===== Provided records
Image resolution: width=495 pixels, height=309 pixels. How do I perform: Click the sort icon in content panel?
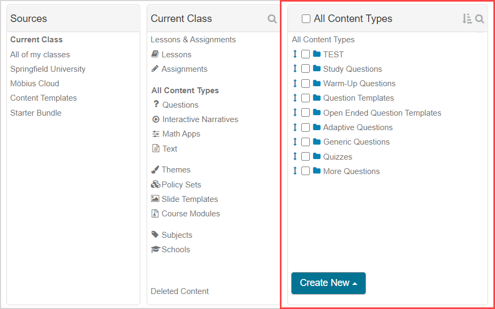tap(467, 19)
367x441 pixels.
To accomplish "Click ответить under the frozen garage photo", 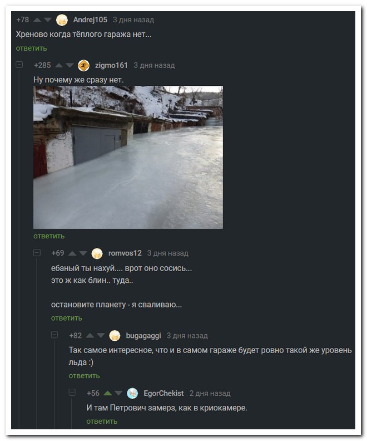I will (x=49, y=236).
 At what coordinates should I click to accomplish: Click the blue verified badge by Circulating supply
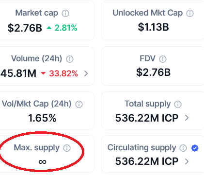[x=195, y=148]
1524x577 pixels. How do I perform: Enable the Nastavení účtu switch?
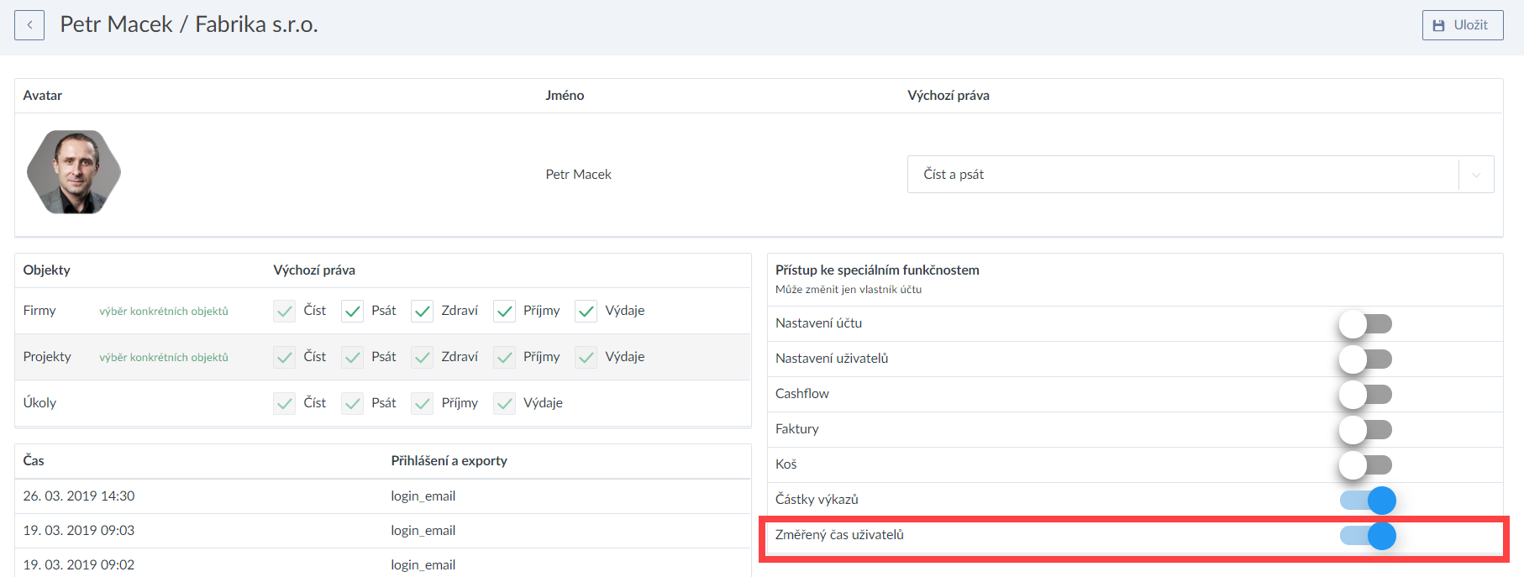(x=1366, y=324)
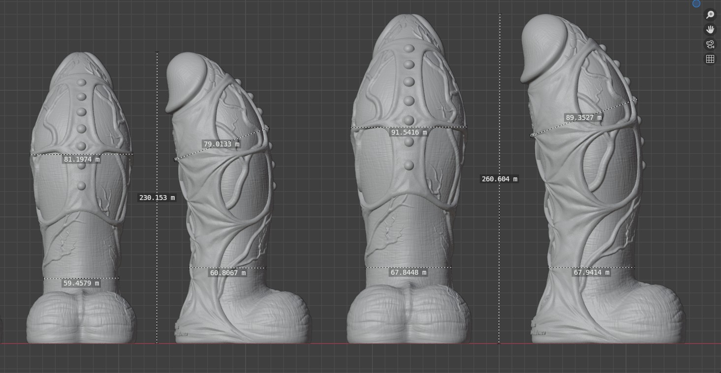Click the zoom view magnifier icon
Screen dimensions: 721x373
click(x=710, y=15)
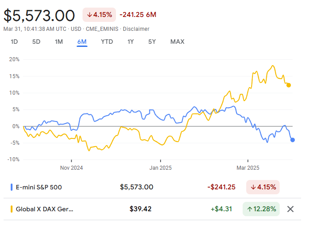Switch chart to YTD range
This screenshot has width=310, height=226.
(x=107, y=42)
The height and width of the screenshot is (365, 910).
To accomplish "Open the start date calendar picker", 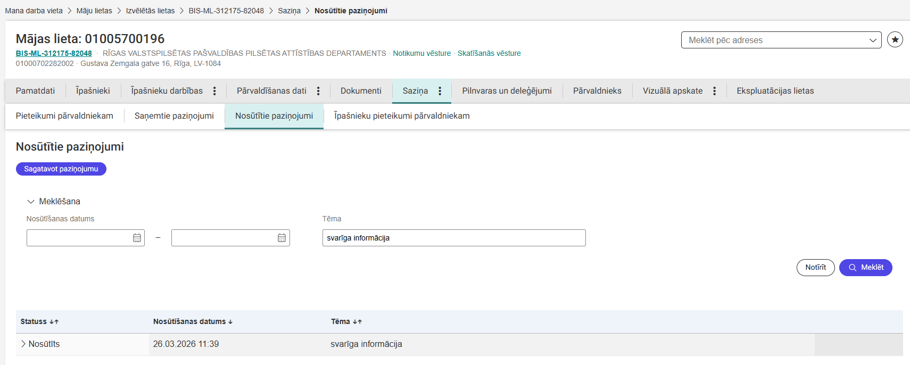I will (x=137, y=238).
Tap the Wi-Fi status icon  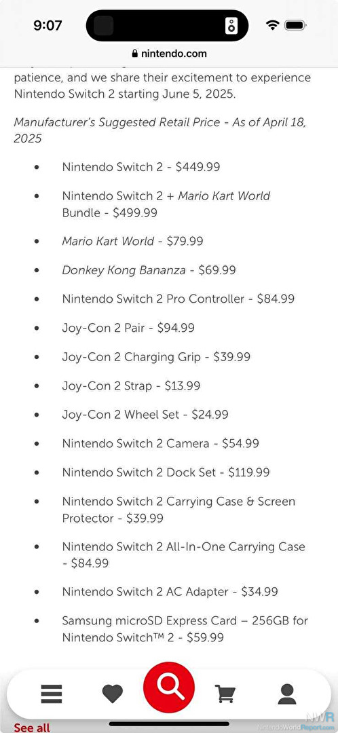(272, 25)
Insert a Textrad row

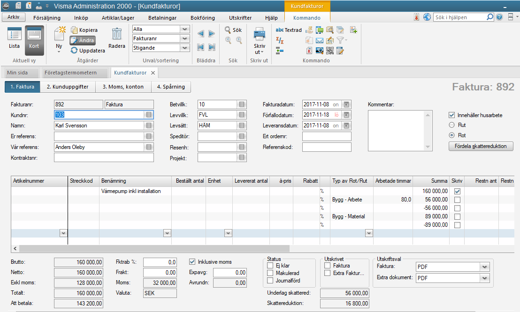pos(289,30)
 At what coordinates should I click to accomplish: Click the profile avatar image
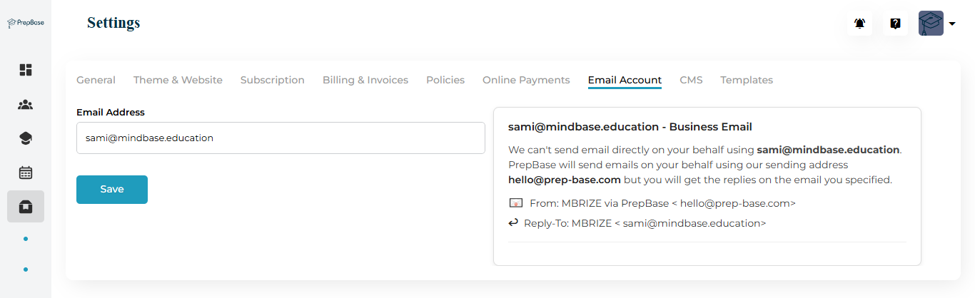coord(931,24)
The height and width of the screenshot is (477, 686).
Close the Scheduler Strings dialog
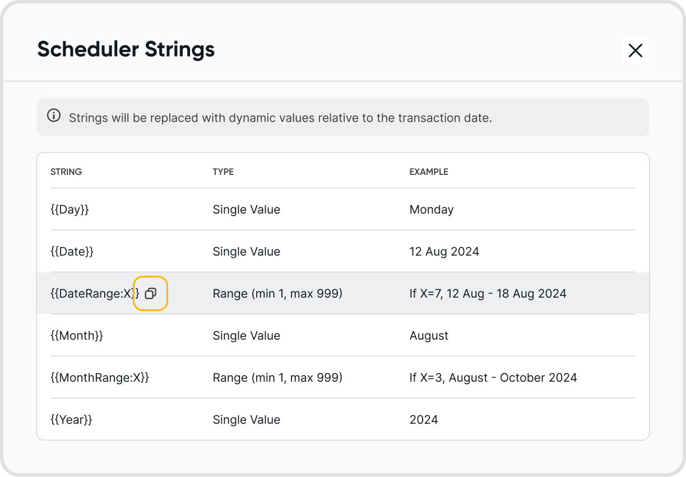click(x=635, y=50)
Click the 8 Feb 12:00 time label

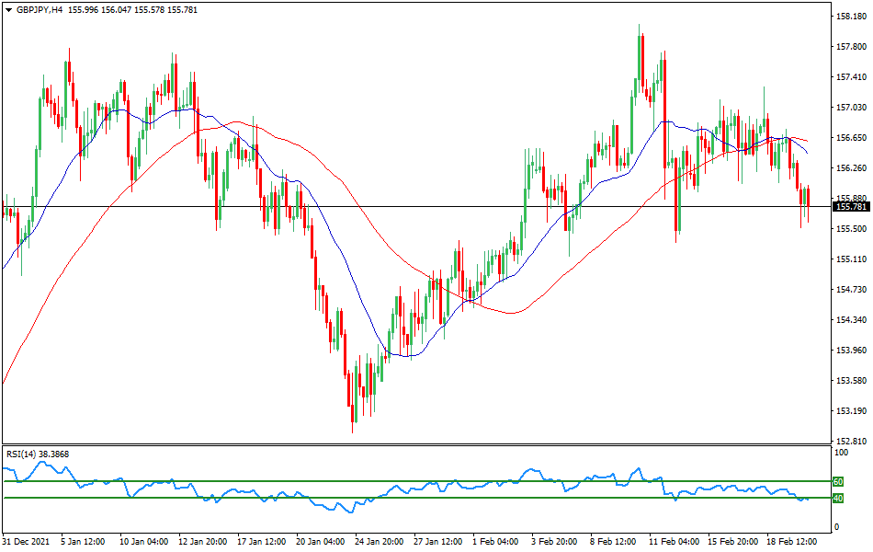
==========
→ What you are asked to do
Gather every line in the rows above that contains the word "pixels" and copy each one in full.

→ Answer below
Image resolution: width=495 pixels, height=309 pixels. How do I perform: Click the sort icon in content panel?
367x441 pixels.
1524x577 pixels. How do I perform: Enable the Nastavení účtu switch?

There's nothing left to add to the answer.